▶ **WHAT IS EXPECTED**: Copy every one of the following rows verbatim, keeping each line and its order unchanged.

▶ **DATA EXCERPTS**:
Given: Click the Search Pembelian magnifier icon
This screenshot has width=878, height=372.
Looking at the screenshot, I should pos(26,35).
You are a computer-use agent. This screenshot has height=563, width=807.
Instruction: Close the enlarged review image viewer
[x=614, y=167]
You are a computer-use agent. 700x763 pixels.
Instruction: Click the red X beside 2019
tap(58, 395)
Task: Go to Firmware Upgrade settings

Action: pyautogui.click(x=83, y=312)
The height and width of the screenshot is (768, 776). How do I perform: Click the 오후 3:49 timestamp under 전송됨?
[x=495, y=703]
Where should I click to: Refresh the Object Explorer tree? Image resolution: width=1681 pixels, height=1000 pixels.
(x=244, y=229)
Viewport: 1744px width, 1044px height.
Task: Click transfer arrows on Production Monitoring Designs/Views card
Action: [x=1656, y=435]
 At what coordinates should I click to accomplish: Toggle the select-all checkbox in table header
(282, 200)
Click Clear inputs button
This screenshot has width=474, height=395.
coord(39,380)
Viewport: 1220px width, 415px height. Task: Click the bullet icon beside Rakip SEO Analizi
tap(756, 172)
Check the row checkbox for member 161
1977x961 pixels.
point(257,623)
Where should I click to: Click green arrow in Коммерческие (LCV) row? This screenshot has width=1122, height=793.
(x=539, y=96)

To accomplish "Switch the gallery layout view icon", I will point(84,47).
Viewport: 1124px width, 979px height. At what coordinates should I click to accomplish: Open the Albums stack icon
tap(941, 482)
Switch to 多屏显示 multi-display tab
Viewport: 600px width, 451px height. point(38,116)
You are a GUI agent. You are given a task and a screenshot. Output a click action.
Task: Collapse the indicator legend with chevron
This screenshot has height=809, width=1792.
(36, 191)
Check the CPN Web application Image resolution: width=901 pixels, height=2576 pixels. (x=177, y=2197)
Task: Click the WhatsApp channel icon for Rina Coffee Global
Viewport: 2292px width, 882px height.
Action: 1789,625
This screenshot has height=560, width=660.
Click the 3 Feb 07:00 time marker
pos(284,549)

▶ **EXERCISE OUTPUT**:
Given: Click the Search Pembelian magnifier icon
This screenshot has width=878, height=372.
Looking at the screenshot, I should pos(26,35).
You are a computer-use agent. This screenshot has height=563, width=807.
Instruction: Close the enlarged review image viewer
[x=614, y=167]
You are a computer-use agent. 700x763 pixels.
Instruction: Click the red X beside 2019
tap(58, 395)
Task: Go to Firmware Upgrade settings

Action: pyautogui.click(x=83, y=312)
The height and width of the screenshot is (768, 776). How do I perform: Click the 오후 3:49 timestamp under 전송됨?
[x=495, y=703]
Where should I click to: Refresh the Object Explorer tree? Image resolution: width=1681 pixels, height=1000 pixels.
(x=244, y=229)
Viewport: 1744px width, 1044px height.
Task: Click transfer arrows on Production Monitoring Designs/Views card
Action: [x=1656, y=435]
 At what coordinates should I click to accomplish: Toggle the select-all checkbox in table header
(282, 200)
Click Clear inputs button
This screenshot has width=474, height=395.
coord(39,380)
Viewport: 1220px width, 415px height. Task: Click the bullet icon beside Rakip SEO Analizi
tap(756, 172)
Check the row checkbox for member 161
1977x961 pixels.
point(257,623)
Where should I click to: Click green arrow in Коммерческие (LCV) row? This screenshot has width=1122, height=793.
(x=539, y=96)

To accomplish "Switch the gallery layout view icon", I will point(84,47).
Viewport: 1124px width, 979px height. At what coordinates should I click to accomplish: Open the Albums stack icon
tap(941, 482)
Switch to 多屏显示 multi-display tab
Viewport: 600px width, 451px height. point(38,116)
You are a GUI agent. You are given a task and a screenshot. Output a click action.
Task: Collapse the indicator legend with chevron
This screenshot has height=809, width=1792.
(36, 191)
Check the CPN Web application Image resolution: width=901 pixels, height=2576 pixels. (x=177, y=2197)
Task: Click the WhatsApp channel icon for Rina Coffee Global
Viewport: 2292px width, 882px height.
Action: 1789,625
This screenshot has height=560, width=660.
Click the 3 Feb 07:00 time marker
pos(284,549)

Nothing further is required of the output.